● **Given passage**:
>> begin

In [64]:
import pandas as pd
import numpy as np 
import sqlite3
import time
from itertools import combinations
pd.set_option('display.max_columns', None)

### Processing
__Columns needed__ </br>
'refYear', 'flowCode'</br>
'reporterCode', 'reporterDesc', 'partnerCode', 'partnerDesc' </br>
'classificationSearchCode', 'cmdCode', 'cmdDesc', 'aggrLevel', 'isLeaf' </br>
'cifvalue', 'fobvalue', 'primaryValue' </br>

__Notes__ </br>
"CIF value" refers to the "Cost, Insurance, and Freight" price of a good, which includes the cost of the product itself, the cost of shipping it to the destination port, and the insurance cost for the journey, while "primary value" generally refers to the inherent worth of a product based on its intrinsic qualities and intended use, without considering additional costs like shipping or insurance; essentially, the base price of the good itself. It seems in total service trade, cifvalue = primaryValue. </br>
For both goods & service, we use reported exports as the baseline, because that's normally the "FOB" value; Although "CIF" in imports generate tariff revenue</br>
Values are in current USD, need to be constant $2011 or $2017


In [65]:
# read the country concordacne table
c_map = pd.read_excel("concordance/ccode_Comtrade_BACI_WITS_20241113.xlsx")
c_ifs = c_map.Country.unique()[:188]
# following steps only need to be ran to check for changes in country names from the raw data
# c_uncomtrade = list(set(c_reporter.reporterDesc.str.strip()) | set(c_partner.PartnerDesc.str.strip()))
# c_uncomtrade.sort()
# for c in c_uncomtrade:
#     if c not in c_ifs:
#         print(c.__repr__())
# for c in c_ifs:
#     if c not in c_uncomtrade:
#         print(c.__repr__())
# create a dictionary that matches UN Comtrade entity names with IFs entity names
c_comtrade_ifs_serv = c_map[['UNComtrade_Service', 'Country']].dropna()
dict_comtrade_ifs_serv = dict(zip(c_comtrade_ifs_serv.UNComtrade_Service, c_comtrade_ifs_serv.Country))
# total serv trade
df_list = []
for year in range(2000,2024):   
    df = pd.read_csv(f"data/UNComtrade_TotalService_20241112/Service_EBOPS_{year}.csv", low_memory=False, 
                     usecols=['refYear', 'reporterCode', 'reporterDesc', 'partnerCode', 'partnerDesc', 'flowCode', 
                              'classificationSearchCode', 'cmdCode', 'cmdDesc', 'aggrLevel', 'isLeaf',
                              'cifvalue', 'fobvalue', 'primaryValue'])
    df.reporterDesc = df.reporterDesc.str.strip()

>> end

● **Set task**: Using the trade data notebook above, decide whether each statement agrees with it. Answer yes or no for each, and quote the words that decide it. (a) Reported exports serve as the baseline for both goods and services. (b) The values are already in constant 2011 dollars. (c) In total service trade, the CIF value appears to match the primary value.

● **Data provided**:
>> begin

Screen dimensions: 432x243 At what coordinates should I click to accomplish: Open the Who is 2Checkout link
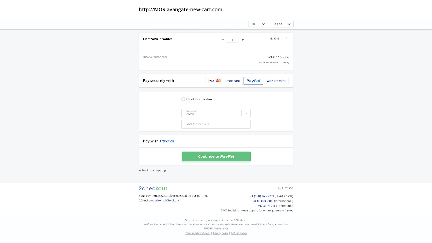167,200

>> end

● **Output of the exercise**:
(a) Yes: "For both goods & service, we use reported exports as the baseline"
(b) No: "Values are in current USD, need to be constant $2011 or $2017"
(c) Yes: "It seems in total service trade, cifvalue = primaryValue."